The encapsulated state object containing all initialized components.

required

infer()

Executes the full inference workflow.

This method:

  1. Waits for world synchronization.
  2. Loads the latest checkpoint if available.
  3. Iterates through the data loader.
  4. Executes the pipeline forward pass for every batch.
  5. Handles periodic garbage collection and profiling.
  6. Finalizes the task upon completion.

The Inference Lifecycle

The Inference.infer() method orchestrates the execution flow. It is designed to be lean and memory-efficient.
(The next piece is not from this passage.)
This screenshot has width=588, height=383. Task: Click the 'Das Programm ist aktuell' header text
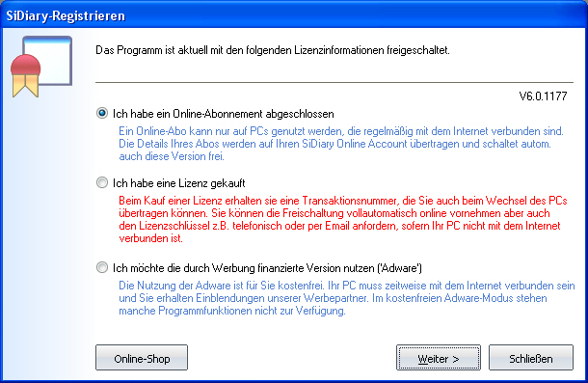click(x=273, y=50)
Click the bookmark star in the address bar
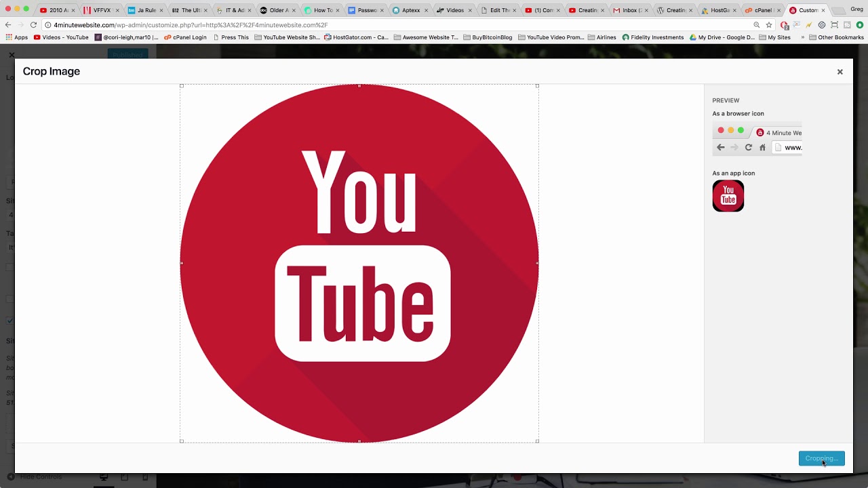 [x=769, y=24]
1. Initialization & Recovery

Before the loop starts:

  1. Mode Switching:
    • Enables torch.inference_mode(). This disables gradient calculation globally, saving significant memory.
    • Sets all model modules to .eval() mode (affecting Dropout, BatchNorm, etc.).
  2. State Loading:
    • The StateCheckpointer loads the model weights from the specified checkpoint.
    • If the job was interrupted previously, it also restores the Stepper and DataLoader state to resume exactly where it left off.
  3. Context Entry:
    • Enters UI, Garbage Collector, and Profiler contexts.
  4. Ready Hook Trigger: EVENT_INFERENCE_READY is fired to mark initialization completion.

2. The Step Loop

For every step:

  1. Triggers EVENT_INFERENCE_STEP_PRE event.
  2. Microbatch Execution:

    • Triggers EVENT_INFERENCE_FORWARD_PRE event.
    • The DataLoader yields a batch group.
    • The InferenceTaskOperator manages the execution.
    • Data is fed through the model.
    • Unlike training, no backward pass is performed.
    • Triggers EVENT_INFERENCE_FORWARD_POST event.
  3. Maintenance:

    • GC: ManualGarbageCollector runs periodically to ensure peak memory usage is controlled.
    • Event-Based Logic: Triggers EVENT_INFERENCE_STEP_POST event.
    • Advance: The Stepper increments.
  4. Checkpointing:

    • If configured, the system saves the progress of the inference job. This allows restarting a long-running generation job on a massive dataset without re-processing the first half.

3. Finalization

  1. Event-specific: The system triggers EVENT_INFERENCE_FINISHED event.
  2. Task-specific:
    • Calls InferenceTask.finalize().
    • This is typically used to close file handles (e.g., flushing the final lines of a generated dataset to disk).